Il Venezia e la Reggina, undicesimo e ventunesimo capoluogo più grande del Paese, due pezzi di Serie A e di calcio italiano. Il Varese che solo tre anni fa aveva sfiorato la promozione nella massima serie, persa in finale playoff contro la Sampdoria. O il piccolo Real Vicenza. E ancora: Grosseto, Monza, Castiglione, Barletta. Il pallone italiano perde pezzi in provincia. Oggi scadeva il termine per presentare (in seconda richiesta) la fideiussione necessaria a partecipare al campionato di Lega Pro, che partirà il prossimo 6 settembre (in ritardo rispetto al previsto, causa inchiesta calcioscommesse). E altre quattro squadre non ce l’hanno fatta, gettando la spugna e rassegnandosi alla scomparsa. Si sommano alle quattro che già non avevano depositato in prima istanza la domanda di iscrizione al torneo. In totale sono otto i buchi che si aprono nell’organico della prossima stagione di terza divisione.

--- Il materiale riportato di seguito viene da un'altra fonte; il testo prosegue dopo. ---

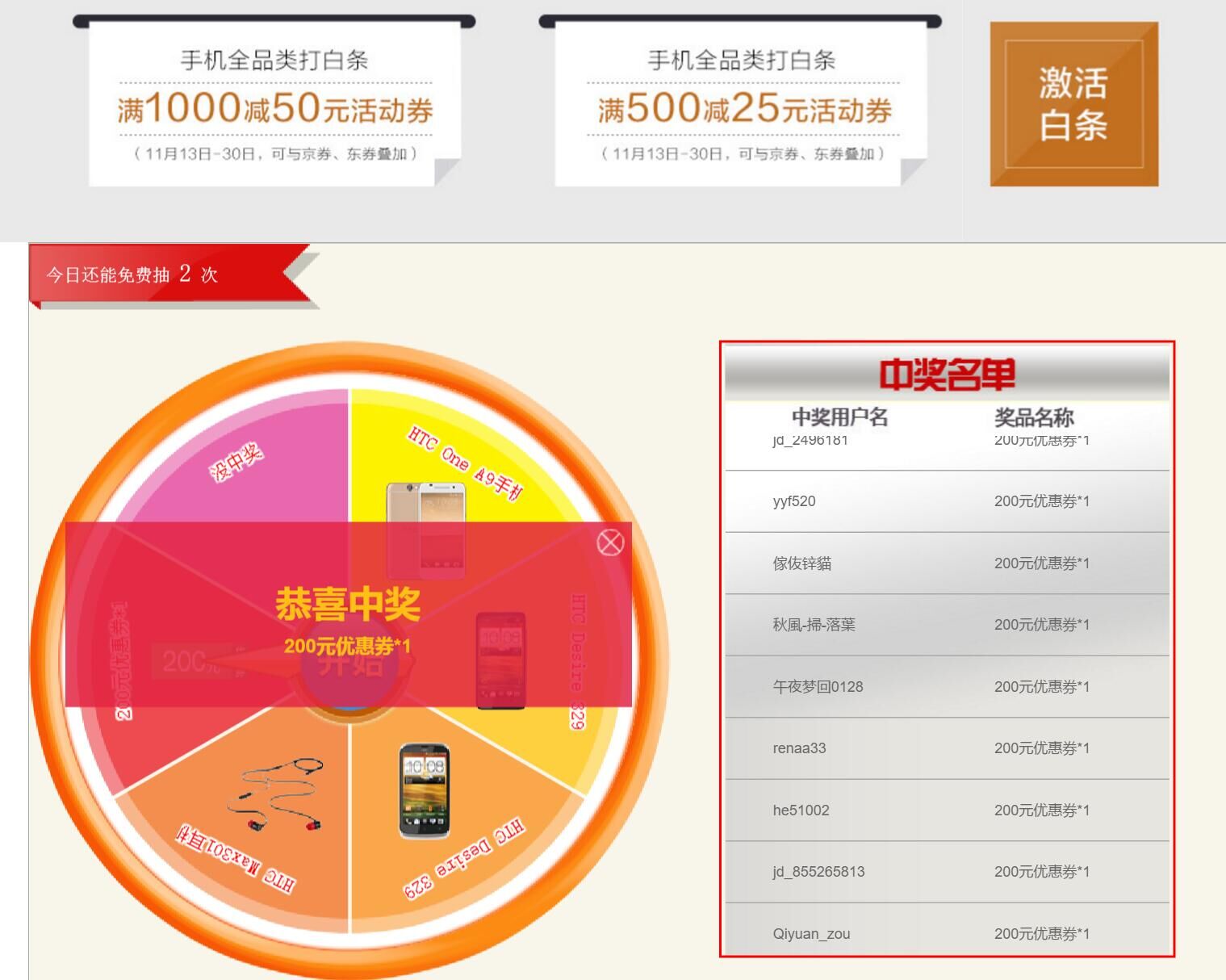Click winner entry Qiyuan_zou
The image size is (1226, 980).
click(x=811, y=932)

Sono fallimenti diversi, alcuni annunciati, altri più sofferti. Se ne vanno grandi piazze con una storia importante alle spalle: la scomparsa di Venezia e Reggina fa male ai tifosi, non soltanto a quelli locali. Le imprese dei neroverdi di Recoba e Maniero (addirittura decimi nel ’99); l’incredibile cavalcata degli amaranto di Mazzarri, dalla penalizzazione di undici punti alla salvezza all’ultima giornata contro il Milan. Tutto cancellato dal fallimento, che sprofonda le due squadre fra i dilettanti. Scompaiono loro, come altre realtà più giovani e minori. Il minimo comune denominatore, però, è lo stesso: la crisi del pallone, che non risparmia nessuno. A Reggio Calabria l’addio dello storico presidente Lillo Foti è coinciso con quello al professionismo. Venezia aveva sognato con l’avvento del magnate russo Yuri Korablin, e si è ritrovata sedotta e abbandonata dopo pochi anni. Il Real Vicenza (parente minore del Vicenza calcio che milita in Serie B) lascia addirittura senza debiti: la società che fa capo all’imprenditore Diquigiovanni (noto nel mondo del ciclismo) è sana, ma preferisce non proseguire schiacciata dalla concorrenza cittadina.

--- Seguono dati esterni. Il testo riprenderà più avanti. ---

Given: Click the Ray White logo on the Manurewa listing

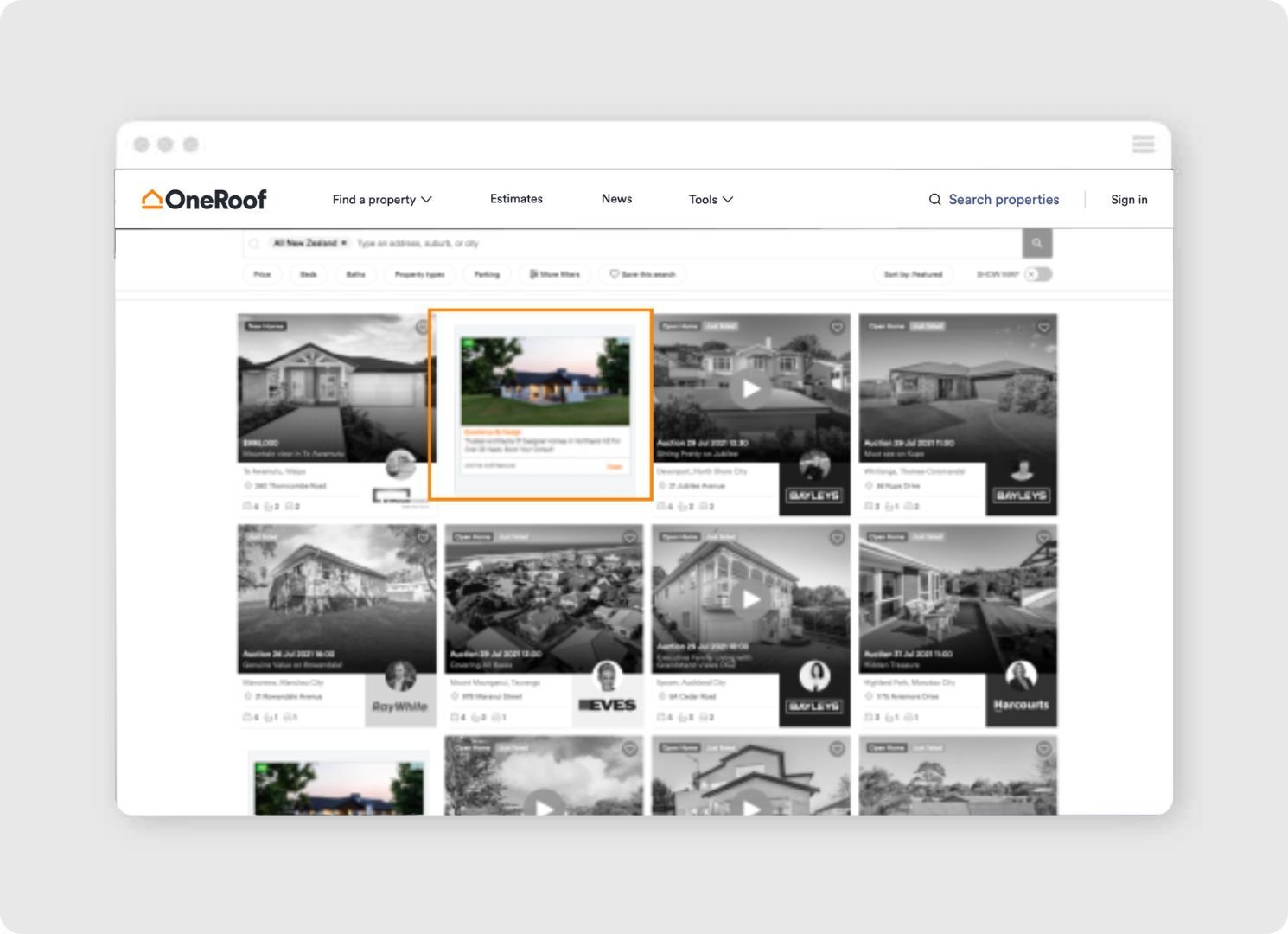Looking at the screenshot, I should pyautogui.click(x=399, y=707).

Un’eccezione in un panorama disperato, situazioni specifiche di un problema generale. La crisi, infatti, oggi riguarda almeno un club su quattro della Lega Pro. Si decideva il destino di ben 12 società chiamate a presentare ricorso alla Covisoc dopo aver mancato il primo appuntamento a inizio luglio. Benevento, Ischia, Lupa Castelli Romani, Martina Franca, Paganese, Pisa, Savona e Vigor Lamezia ce l’hanno fatta solo in extremis. In totale, 16 club a rischio su 60 partecipanti alla Lega Pro. Il 25% delle società: una percentuale enorme ma non sorprendente, se si considera che dal 2000 ad oggi sono oltre 100 le squadre che non sono riuscite ad iscriversi ai campionati professionistici. Per chi ha depositato la fideiussione di 400mila euro (garanzia richiesta dalla Lega per evitare che eventuali fallimenti nel corso della stagione scatenino casi come quello vissuto dal Parma nell’ultima Serie A), il peggio dovrebbe essere passato: al massimo ci sarà una penalizzazione per il ritardo nella documentazione. Spetterà al consiglio federale di venerdì ratificare ufficialmente gli organici.

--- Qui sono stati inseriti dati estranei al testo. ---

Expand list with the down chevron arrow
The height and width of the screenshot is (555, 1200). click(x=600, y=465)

A questo punto in terza serie ci saranno almeno otto caselle da riempire (al netto di bocciature da parte della Covisoc e di eventuali sviluppi delle inchieste sul calcioscommesse). La Lega Dilettanti ha già stilato una propria graduatoria per i ripescaggi: in prima fila ci sono Sestri Levante, Monopoli, Fano, Taranto e Viterbese, oltre alle retrocesse l’anno scorso dalla Lega Pro (Pro Patria, Pordenone, Albinoleffe, Forlì, Gubbio, San Marino, Messina, Aversa Normanna). Si pescherà da questo bacino con la regola dell’alternanza (una dalla Lnd, una retrocessa). Ma tutte le squadre interessate a fare domanda, oltre a soddisfare i requisiti strutturali e a presentare la fideiussione ordinaria, dovranno destinare alla Figc un contributo a fondo perduto di 500mila euro. Una “tassa” per il ripescaggio decisa da Tavecchio e compagni. In tempi di crisi, in quanti potranno permettersela?